■ Page excerpt:
++++

# Housebreaking older (small) dog



## tokipoke (Sep 3, 2011)

I was going to post this about housebreaking my Havanese (Louis, he is 2 years old) in the "Other Animals" thread, but I felt housebreaking is universal with dogs so posted it here.

*I finally bell trained him to ring the bell when he has to go.
*
I trained Leroy (standard poodle) starting at 12 weeks. Before opening the door, I'd ring the bells in his face or get him to nudge the bells with his nose. Opened door, when he peed (used a cue word like "go potty"), gave him a treat. Sounded really excited. I just kept doing this till one day, maybe 2 weeks later, he magically picked up the fact he needed to ring the bell when he had to pee. This fast turnaround happens with puppies and very intelligent breeds. This was the "easy" version, the dog just "gets" it.

I tried the easy version with Louis. For 3 months I'd ring the bell before opening the door. Obviously he didn't understand cause he would pee on the carpet when I wasn't paying attention.

So I had to increase the intensity of training. I tried luring him with a treat towards the hanging bells. He didn't get it. So I broke it down into steps:

*Step 1*: target the bells. I held the bells near him. The bells had peanut butter smeared on it. I had a higher value treat in my hand. When he made a move to sniff the bells, he got a treat. Eventually he'd lick the bells and he got a treat. He learned if he kept touching the bells with a nose = treat.

++++

■ Data shown:
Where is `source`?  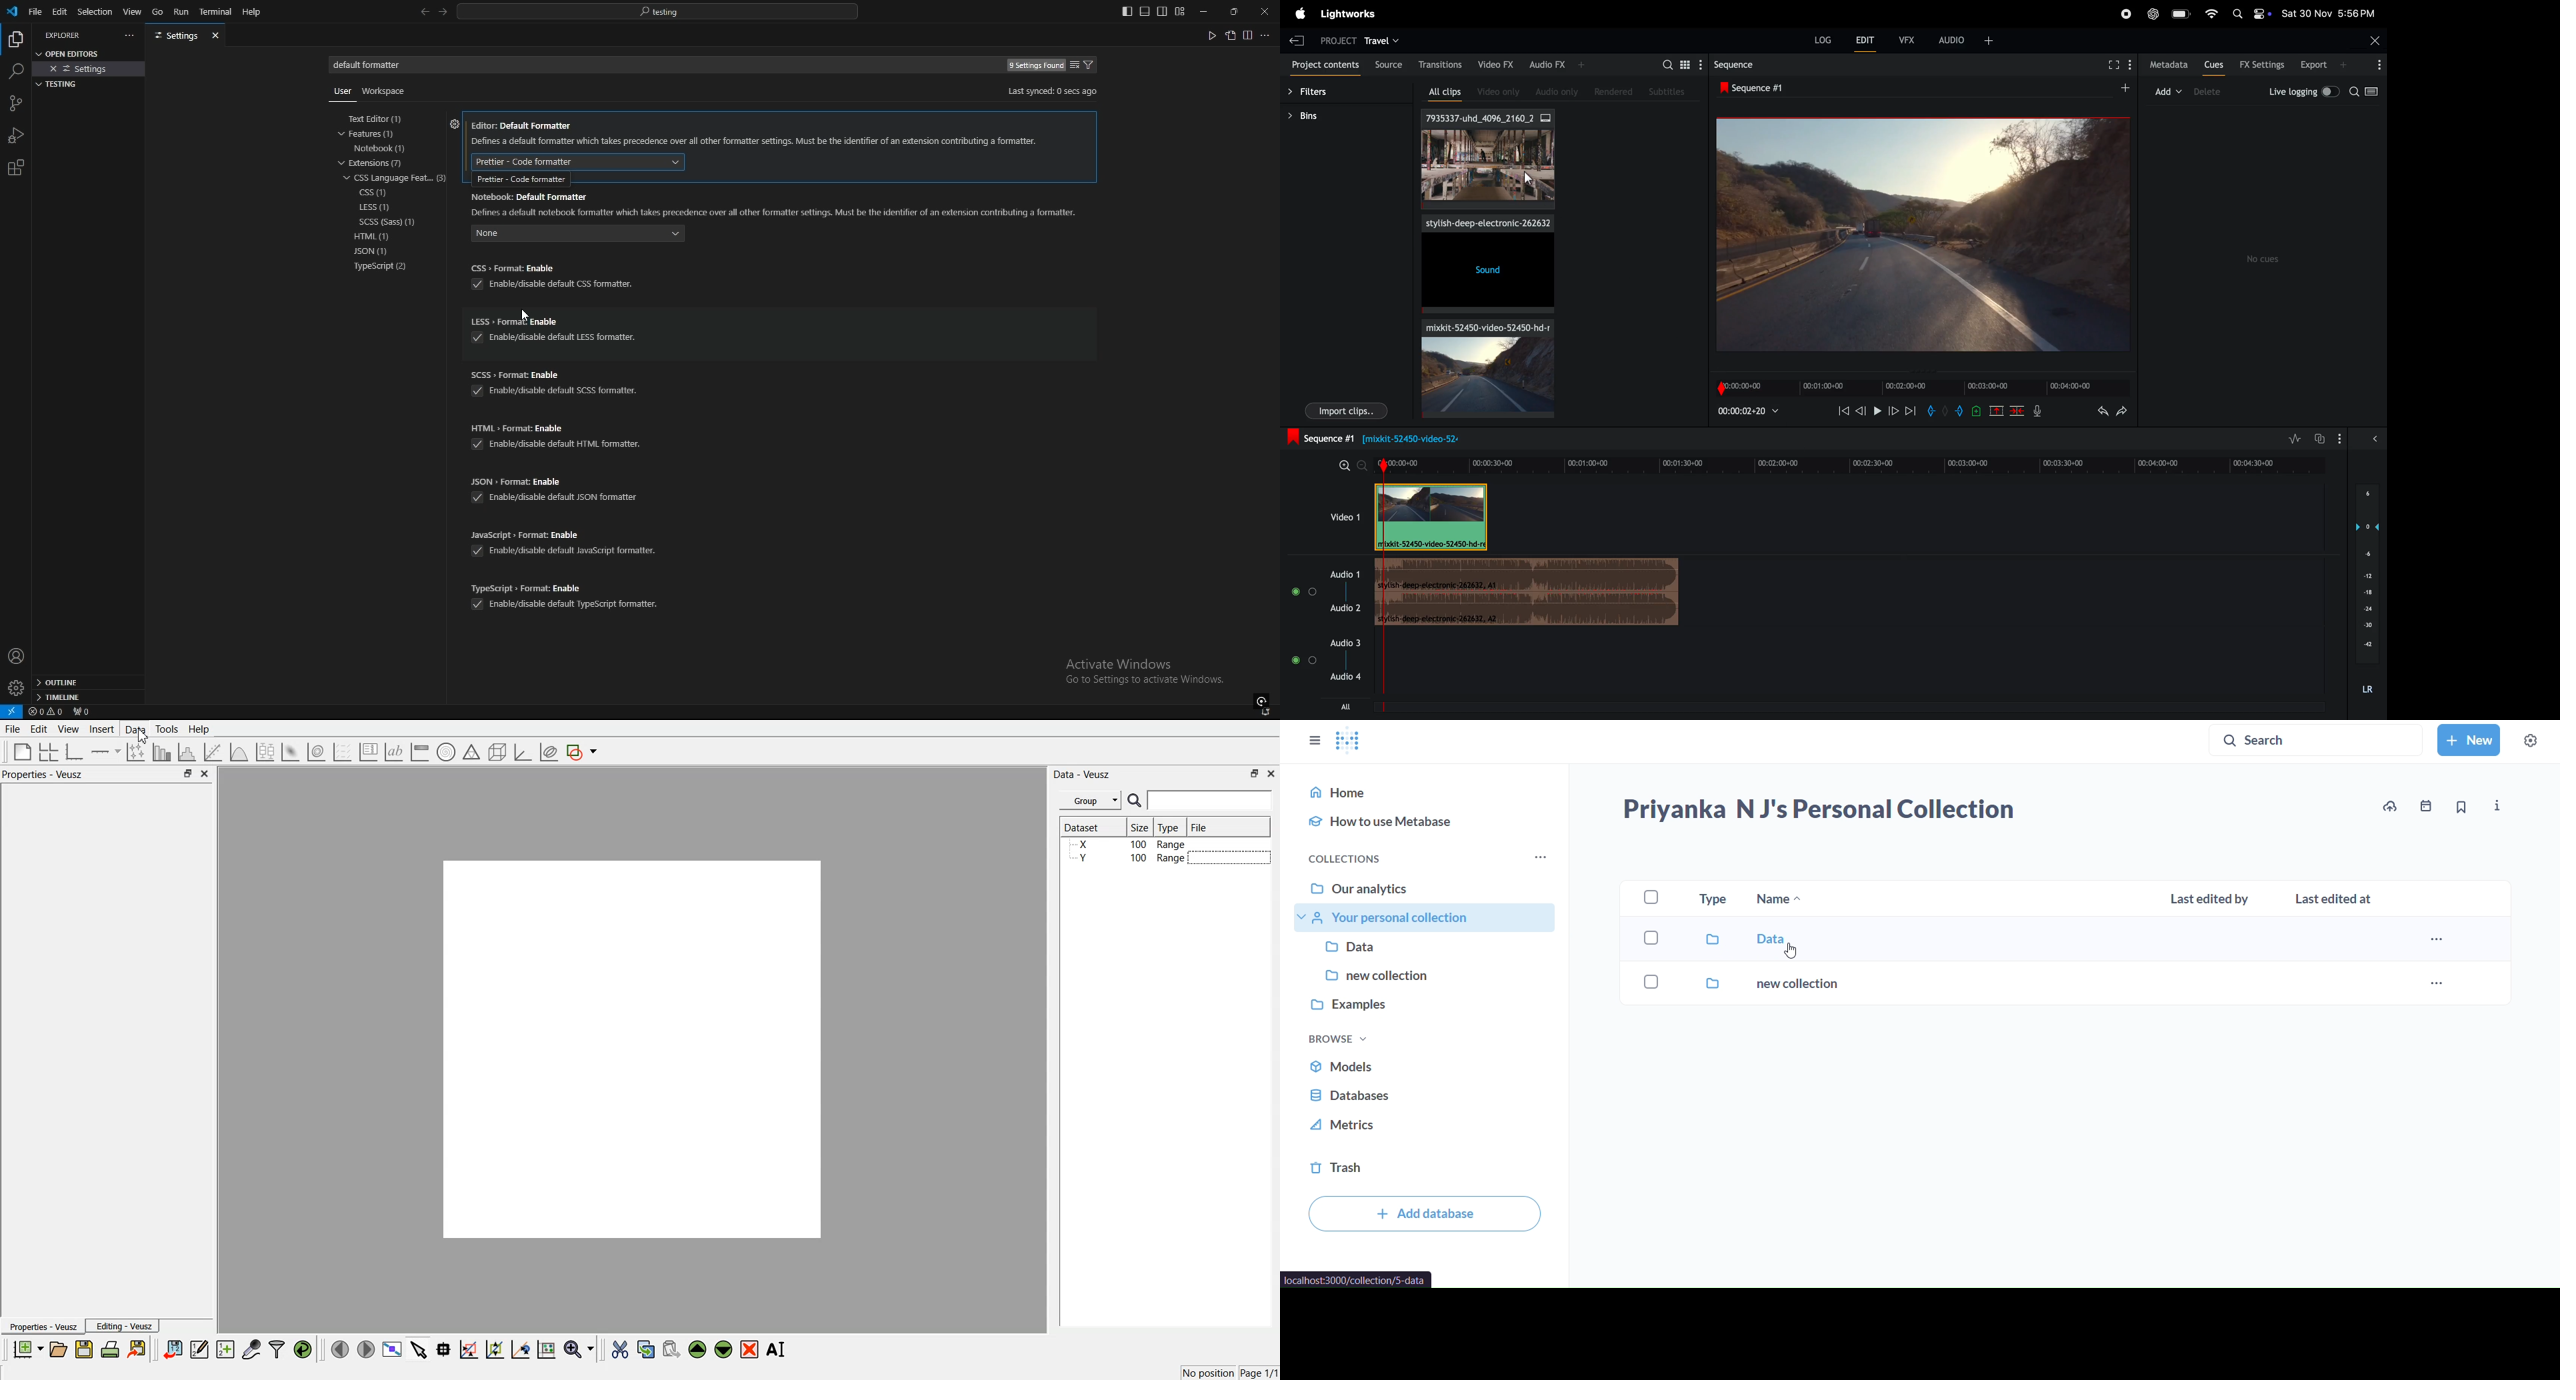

++++

■ Directives:
a: List every age or length of time mentioned in the post about housebreaking an older dog.
b: Write the next part of the post about bell training Louis, picking up after its final sentence.

■ Answers provided:
a:
- 2 years (Louis's age)
- 12 weeks (Leroy's age when his training started)
- 2 weeks (about how long before Leroy caught on)
- 3 months (how long the easy version was tried with Louis)

b:
*Step 2*: move the bells a little further away. Repeat step 1.

*Step 3*: hang the bells on the door. Repeat step one. He should be used to walking up to the bells on the door and hitting with his nose.

*Step 4*: when he hits the bells that are hanging on the door, open the door and throw a treat outside. Keep doing this so that he understands that now ringing the bell = open door outside = treat

*Step 5*: repeat Step 4 but move further away from the door. He should get used to walking up to the bells at greater distances away from you and the door. I did this till I was sitting in the living room and he was alerting me. It's important not to cue the dog to ring the bells. He needs to do this independent from you. So I ignored my dog till he hit the bells. Open the door, walk out, give a treat.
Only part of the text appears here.